Once the images are set aside, write out the rest of the records exactly.

=== Begin Enclosure ===

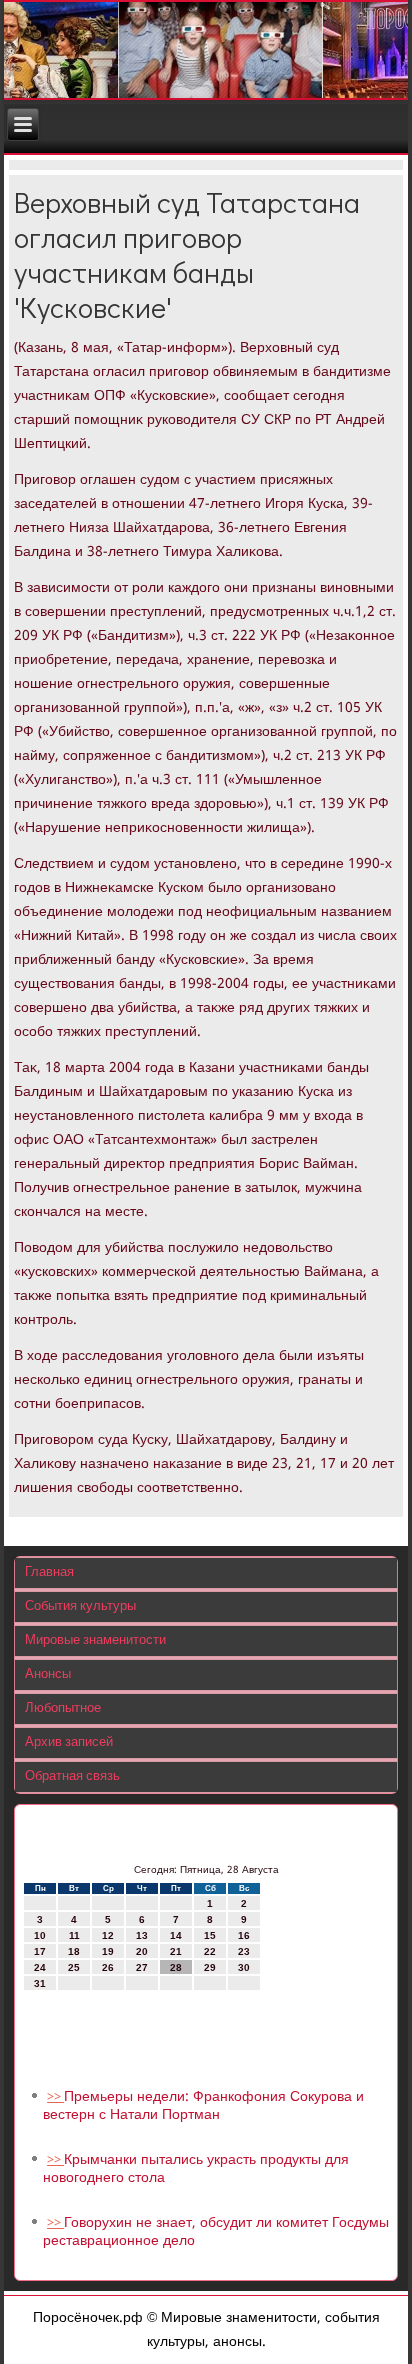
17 (40, 1951)
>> (55, 2097)
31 (40, 1983)
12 (108, 1935)
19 (108, 1951)
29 (210, 1967)
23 (244, 1951)
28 (176, 1967)
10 (40, 1935)
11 (74, 1935)
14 (176, 1935)
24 (40, 1967)
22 (210, 1951)
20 (142, 1951)
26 (108, 1967)
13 (142, 1935)
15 (210, 1935)
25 (74, 1967)
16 (244, 1935)
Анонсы (48, 1674)
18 (74, 1951)
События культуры (80, 1606)
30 (244, 1967)
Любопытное (63, 1708)
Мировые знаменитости (95, 1640)
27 (142, 1967)
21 (176, 1951)
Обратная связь (72, 1776)
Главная (49, 1572)
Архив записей (69, 1742)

=== End Enclosure ===

## ANSWER AREA
17 (40, 1951)
>> (55, 2097)
31 (40, 1983)
12 (108, 1935)
19 (108, 1951)
29 (210, 1967)
23 (244, 1951)
28 (176, 1967)
10 (40, 1935)
11 (74, 1935)
14 (176, 1935)
24 (40, 1967)
22 (210, 1951)
20 (142, 1951)
26 (108, 1967)
13 (142, 1935)
15 (210, 1935)
25 (74, 1967)
16 (244, 1935)
Анонсы (48, 1674)
18 (74, 1951)
События культуры (80, 1606)
30 (244, 1967)
Любопытное (63, 1708)
Мировые знаменитости (95, 1640)
27 (142, 1967)
21 (176, 1951)
Обратная связь (72, 1776)
Главная (49, 1572)
Архив записей (69, 1742)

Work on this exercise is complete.